Instants d'années (1)

jeudi 27 septembre 2007

Il y a beaucoup plus d'un an j'avais posté un billet depuis les toits de São Vicente de Fora en direction de l'Ouest, en direction de l'estuaire du Tage du coté du Pont de 25 de Abril.

La vue de ce jour des toits de Lisbonne est depuis ce même endroit mais en direction de l'Est, en direction de l'autre pont de Lisbonne, à savoir celui de Vasco-de-Gama. D'ailleurs si on regarde bien, on voit une fine partie de ses 18km de long au dessus des eaux. Si si, regardez bien, presque sur la ligne d'horizon.

Au dessus des toits de la ville, une Sainte Graçe.

Le batiment important de couleur blanche que l'on voit est l'église de Santa Engracia. C'est le panthéon national Portugais.

On y trouve de nombreux cénotaphes (monument dont la forme ressemble à un tombeau, élevé à la mémoire d'une personne, sans qu'il ne contienne le corps) comme ceux de Camões, Vasco de Gama, Henri le Navigateur, etc... Amalia Rodrigues (décédée en 1999), la célèbre chanteuse de fado y a sa tombe et est la première femme à y être entrée en 2001.

Le batiment est entré dans le langage Portugais populaire dans l'expression suivante comme les travaux de Santa Engracia pour désigner une entreprise jamais menée à terme. Il est vraie que l'église commencé en 1682, elle ne fut couronnée de son dôme qu'en 1966.

... une prochaine fois je vous parlerais de ce que l'on a en contre-bas des arbres et qui se trouve derrière l'église. Bon, cachez bien vos objets de valeurs car c'est un coin où l'on rencontre des voleuses.

samedi 15 septembre 2007

Une photosse d'Obidos intra-muraillosse!

Prise sur le chemin de ronde juste au dessus de l'entrée.
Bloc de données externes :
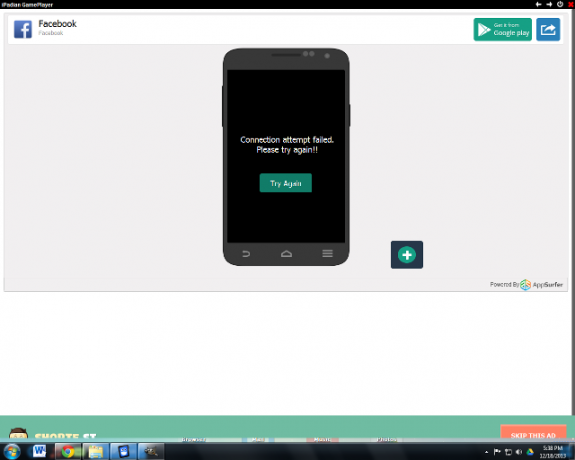Tap the phone's back arrow key
Viewport: 575px width, 460px height.
click(x=246, y=253)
Qui m'aime me suive. Que remarque t-on? Que le touriste Landa a l'instinct panurgien de prendre la rue de gauche plutôt que celle de droite. Cette rue porte le nom de rua direita (ça va, pas besoin de traduction?) et va de l'entrée du village en direction du chateau (visible au loin). C'est la rue la plus touristique du village, à entendre par là que c'est surtout celle où il y a un étalage de trucs-attrape-nigauts pour touristes devant tous les magasins à souvenirs.

Il se passe surement une autre chose dans la tête d'un touriste en vadrouille dans Obidos: la rue de droite descend et qui dit descente, dit remontée. Et monsieur (ou madame) Landa ne veut pas se fatiguer dans l'effort. Alors il suit tout le monde même si on lui marche sur les pieds d'un trop plein de Landas autour de lui.